(Exercise)
Copy out the material below, substituting "screen capture" for each "screenshot" and leaving everything else untouched.

## START Material supplied

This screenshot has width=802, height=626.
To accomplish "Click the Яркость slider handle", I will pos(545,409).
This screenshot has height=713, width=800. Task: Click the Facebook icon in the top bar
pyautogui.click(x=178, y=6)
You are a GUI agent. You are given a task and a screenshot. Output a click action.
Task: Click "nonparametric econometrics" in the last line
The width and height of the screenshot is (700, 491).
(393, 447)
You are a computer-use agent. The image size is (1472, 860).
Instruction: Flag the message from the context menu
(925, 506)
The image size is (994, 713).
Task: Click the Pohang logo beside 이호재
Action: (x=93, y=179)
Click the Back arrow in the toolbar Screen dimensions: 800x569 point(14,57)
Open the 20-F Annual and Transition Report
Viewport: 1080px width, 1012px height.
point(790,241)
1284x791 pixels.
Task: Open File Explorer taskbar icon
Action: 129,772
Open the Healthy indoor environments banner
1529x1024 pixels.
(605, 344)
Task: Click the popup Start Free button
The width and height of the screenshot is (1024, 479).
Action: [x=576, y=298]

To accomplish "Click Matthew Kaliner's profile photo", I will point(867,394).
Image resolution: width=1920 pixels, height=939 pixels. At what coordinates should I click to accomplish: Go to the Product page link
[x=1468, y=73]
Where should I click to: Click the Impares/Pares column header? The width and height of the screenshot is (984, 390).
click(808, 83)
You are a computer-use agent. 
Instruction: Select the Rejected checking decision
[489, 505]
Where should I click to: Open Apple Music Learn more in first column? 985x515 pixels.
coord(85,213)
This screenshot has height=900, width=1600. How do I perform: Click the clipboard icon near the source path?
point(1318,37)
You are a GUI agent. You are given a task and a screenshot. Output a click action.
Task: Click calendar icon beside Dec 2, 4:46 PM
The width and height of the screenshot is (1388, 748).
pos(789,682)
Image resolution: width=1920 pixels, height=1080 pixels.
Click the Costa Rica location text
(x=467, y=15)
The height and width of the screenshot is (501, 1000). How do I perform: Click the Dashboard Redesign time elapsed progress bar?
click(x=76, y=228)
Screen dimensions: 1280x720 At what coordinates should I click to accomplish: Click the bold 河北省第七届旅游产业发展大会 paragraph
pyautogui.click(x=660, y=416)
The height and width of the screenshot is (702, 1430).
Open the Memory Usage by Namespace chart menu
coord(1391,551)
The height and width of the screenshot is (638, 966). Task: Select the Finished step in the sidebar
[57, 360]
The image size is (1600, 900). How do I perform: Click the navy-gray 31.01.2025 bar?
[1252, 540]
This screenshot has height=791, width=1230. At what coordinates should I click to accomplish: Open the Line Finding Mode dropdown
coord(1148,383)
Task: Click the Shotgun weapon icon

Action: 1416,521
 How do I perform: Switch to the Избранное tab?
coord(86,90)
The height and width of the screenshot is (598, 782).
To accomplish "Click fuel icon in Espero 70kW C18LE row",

## END Material supplied

(Result of the task)
This screen capture has width=802, height=626.
To accomplish "Click the Яркость slider handle", I will pos(545,409).
This screen capture has height=713, width=800. Task: Click the Facebook icon in the top bar
pyautogui.click(x=178, y=6)
You are a GUI agent. You are given a task and a screen capture. Output a click action.
Task: Click "nonparametric econometrics" in the last line
The width and height of the screen capture is (700, 491).
(393, 447)
You are a computer-use agent. The image size is (1472, 860).
Instruction: Flag the message from the context menu
(925, 506)
The image size is (994, 713).
Task: Click the Pohang logo beside 이호재
Action: (x=93, y=179)
Click the Back arrow in the toolbar Screen dimensions: 800x569 point(14,57)
Open the 20-F Annual and Transition Report
Viewport: 1080px width, 1012px height.
point(790,241)
1284x791 pixels.
Task: Open File Explorer taskbar icon
Action: 129,772
Open the Healthy indoor environments banner
1529x1024 pixels.
(605, 344)
Task: Click the popup Start Free button
The width and height of the screen capture is (1024, 479).
Action: [x=576, y=298]

To accomplish "Click Matthew Kaliner's profile photo", I will point(867,394).
Image resolution: width=1920 pixels, height=939 pixels. At what coordinates should I click to accomplish: Go to the Product page link
[x=1468, y=73]
Where should I click to: Click the Impares/Pares column header? The width and height of the screen capture is (984, 390).
click(808, 83)
You are a computer-use agent. 
Instruction: Select the Rejected checking decision
[489, 505]
Where should I click to: Open Apple Music Learn more in first column? 985x515 pixels.
coord(85,213)
This screen capture has height=900, width=1600. How do I perform: Click the clipboard icon near the source path?
point(1318,37)
You are a GUI agent. You are given a task and a screen capture. Output a click action.
Task: Click calendar icon beside Dec 2, 4:46 PM
The width and height of the screen capture is (1388, 748).
pos(789,682)
Image resolution: width=1920 pixels, height=1080 pixels.
Click the Costa Rica location text
(x=467, y=15)
The height and width of the screen capture is (501, 1000). How do I perform: Click the Dashboard Redesign time elapsed progress bar?
click(x=76, y=228)
Screen dimensions: 1280x720 At what coordinates should I click to accomplish: Click the bold 河北省第七届旅游产业发展大会 paragraph
pyautogui.click(x=660, y=416)
The height and width of the screen capture is (702, 1430).
Open the Memory Usage by Namespace chart menu
coord(1391,551)
The height and width of the screen capture is (638, 966). Task: Select the Finished step in the sidebar
[57, 360]
The image size is (1600, 900). How do I perform: Click the navy-gray 31.01.2025 bar?
[1252, 540]
This screen capture has height=791, width=1230. At what coordinates should I click to accomplish: Open the Line Finding Mode dropdown
coord(1148,383)
Task: Click the Shotgun weapon icon

Action: 1416,521
 How do I perform: Switch to the Избранное tab?
coord(86,90)
The height and width of the screen capture is (598, 782).
To accomplish "Click fuel icon in Espero 70kW C18LE row",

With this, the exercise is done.